▶ WHAT IS REQUIRED
Set out the material from the line with "Task: Hot-swap the Reverb preset" to the line with "Action: point(1099,115)" as a numbered list, skipping blank lines and leaving out the pictures.

▶ STORED ROWS
☆ ☆ ☆ ☆ ☆ ☆ ☆
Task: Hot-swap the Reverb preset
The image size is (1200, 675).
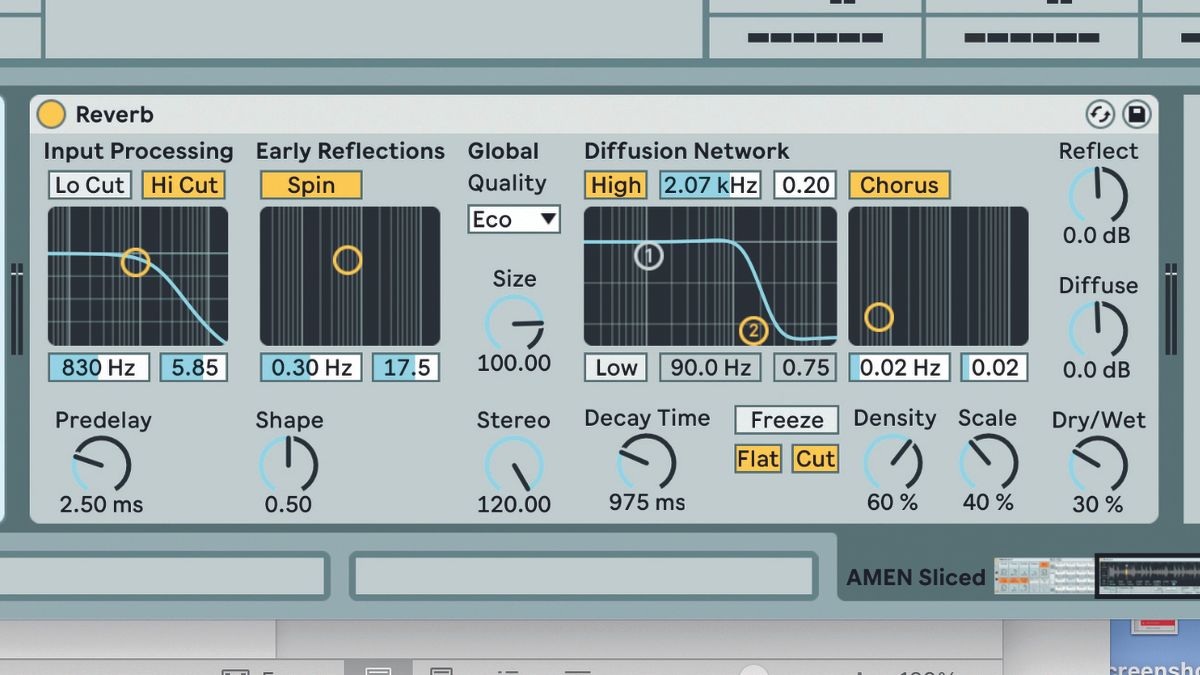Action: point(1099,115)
☆ ☆ ☆ ☆ ☆ ☆ ☆
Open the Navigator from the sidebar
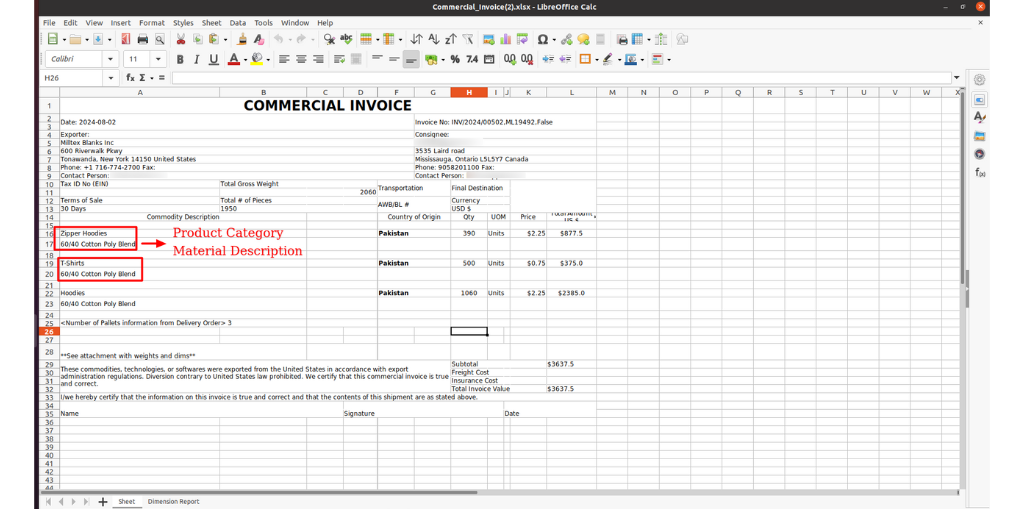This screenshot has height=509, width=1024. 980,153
☆ ☆ ☆ ☆ ☆ ☆ ☆
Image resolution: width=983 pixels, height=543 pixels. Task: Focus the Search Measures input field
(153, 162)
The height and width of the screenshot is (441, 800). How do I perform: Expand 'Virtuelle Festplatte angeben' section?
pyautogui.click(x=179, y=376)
☆ ☆ ☆ ☆ ☆ ☆ ☆
▶ WRITTEN RESPONSE
1. Task: Hot-swap the Reverb preset
2. The image size is (1200, 675).
3. Action: point(1099,115)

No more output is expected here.